Among the many strengths of Hannah’s essay are the clarity and boldness of her deceptively simple thesis, which is assertively stated by the end of the first paragraph, and her confidence in dealing with the critical sources she incorporates into the essay. Hannah uses sources selectively, but very successfully: her sources are relatively few, but exactly on point for her topic, ensuring that her use of criticism seems authentically motivated and well-integrated into her paper, not tacked on to fulfill a requirement. She also effectively maintains control of her dialogue with these critics, acknowledging the critical discourse while keeping her own voice and her own points in the foreground. The literary-analytical skill of close reading and the research skill of wide reading are in admirable balance in this impressive essay.  


In “The Great Escape: Finding an Ambiguous and Unique Identity in a Binary World,” Madeline Wood invites the reader on an intellectual journey into the writing of Argentine playwright, screenwriter and novelist Manuel Puig (1932 - 1990). Her paper explores how “the dueling gender dynamics” of Puig’s youth are embodied in the protagonists of his play, The Kiss of the Spider Woman (1983). While there exist substantial studies of the dialogues between the outwardly antagonistic characters of Molina, a gay man whose passion is the silver screen, and Valentin, a macho revolutionary, inside their jail cell, Madeline takes the discourse a step further. Her sourced paper is a very original study of how these dialogues create a metaphorical space in which Valentin and Molina can question their society’s binary definitions of gender. In essence, Madeline shows how it is not only the physical space of a shared cell that prompts the characters to “rise above unnatural societal values… to embrace their true, innate identities,” but what they talk about – storylines from 1940s cinema featuring sensuous and powerful “femme fatals” – that catalyzes their escape from the mental prison of constructed ideals of manhood and masculinity.  
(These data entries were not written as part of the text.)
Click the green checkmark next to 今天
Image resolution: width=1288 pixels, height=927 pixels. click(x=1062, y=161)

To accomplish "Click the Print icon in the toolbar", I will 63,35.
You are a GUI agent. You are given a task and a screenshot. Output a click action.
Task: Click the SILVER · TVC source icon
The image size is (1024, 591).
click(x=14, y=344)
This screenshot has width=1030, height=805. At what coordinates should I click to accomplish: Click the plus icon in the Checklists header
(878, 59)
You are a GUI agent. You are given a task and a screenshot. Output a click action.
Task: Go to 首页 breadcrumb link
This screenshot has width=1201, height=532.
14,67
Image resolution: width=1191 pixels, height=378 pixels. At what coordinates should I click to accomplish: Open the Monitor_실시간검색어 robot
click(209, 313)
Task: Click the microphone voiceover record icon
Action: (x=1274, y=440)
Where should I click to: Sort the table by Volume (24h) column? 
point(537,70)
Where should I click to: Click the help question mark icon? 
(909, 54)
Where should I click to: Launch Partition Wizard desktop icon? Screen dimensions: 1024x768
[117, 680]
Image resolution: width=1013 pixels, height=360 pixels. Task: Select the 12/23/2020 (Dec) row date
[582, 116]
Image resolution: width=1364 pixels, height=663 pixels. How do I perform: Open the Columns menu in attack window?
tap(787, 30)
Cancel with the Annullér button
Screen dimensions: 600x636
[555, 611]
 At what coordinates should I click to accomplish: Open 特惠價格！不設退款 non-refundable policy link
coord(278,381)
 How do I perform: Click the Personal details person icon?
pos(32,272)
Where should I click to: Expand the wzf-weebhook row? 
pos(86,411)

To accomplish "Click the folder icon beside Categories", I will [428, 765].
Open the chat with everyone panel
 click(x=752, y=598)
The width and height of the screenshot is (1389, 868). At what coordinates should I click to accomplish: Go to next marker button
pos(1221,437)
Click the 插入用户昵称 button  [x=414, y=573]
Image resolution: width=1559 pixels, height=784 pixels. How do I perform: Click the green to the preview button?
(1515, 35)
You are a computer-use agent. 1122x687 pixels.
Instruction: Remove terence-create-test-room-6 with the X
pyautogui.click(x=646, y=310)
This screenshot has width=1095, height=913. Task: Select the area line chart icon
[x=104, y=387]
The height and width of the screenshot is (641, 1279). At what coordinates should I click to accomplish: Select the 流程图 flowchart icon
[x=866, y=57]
Madeline consulted a wealth of sources in order to learn about her topic and craft her own ideas. Her bibliography includes literary criticism, author interviews, historiography, biography and memoir. She dove into her research with gusto and did an exemplary job of identifying, evaluating, integrating, and correctly citing her sources. In her paper, Madeline dialogues with her sources, engaging in an exchange of ideas upon the page. Her writing clearly makes distinctions between her own thoughts and words and those of her sources. Madeline also eagerly embraced the revision process. She taught me and her classmates about continually “putting pressure” on her arguments in order to refine them. At the point where most writers would consider their paper “done”, she would return to her paper once or twice more to ask difficult questions and consider counterarguments. This dedication to engaging in deep thought and rendering nuanced ideas clearly and convincingly in a well-organized paper makes Madeline a stand-out young scholar. In the last sentence of her paper, she writes that Manuel Puig’s play “begins a conversation with a language of his own creation.” In a sense, Madeline does the same here. She steps into a conversation that scholars of The Kiss of the Spider Woman have engaged in for the past three decades, and builds upon their scholarship to offer something new. She uses her language in a deliberate and unique fashion to take the conversation a long step further, inviting readers on a “great escape” toward engrossing intellectual encounters.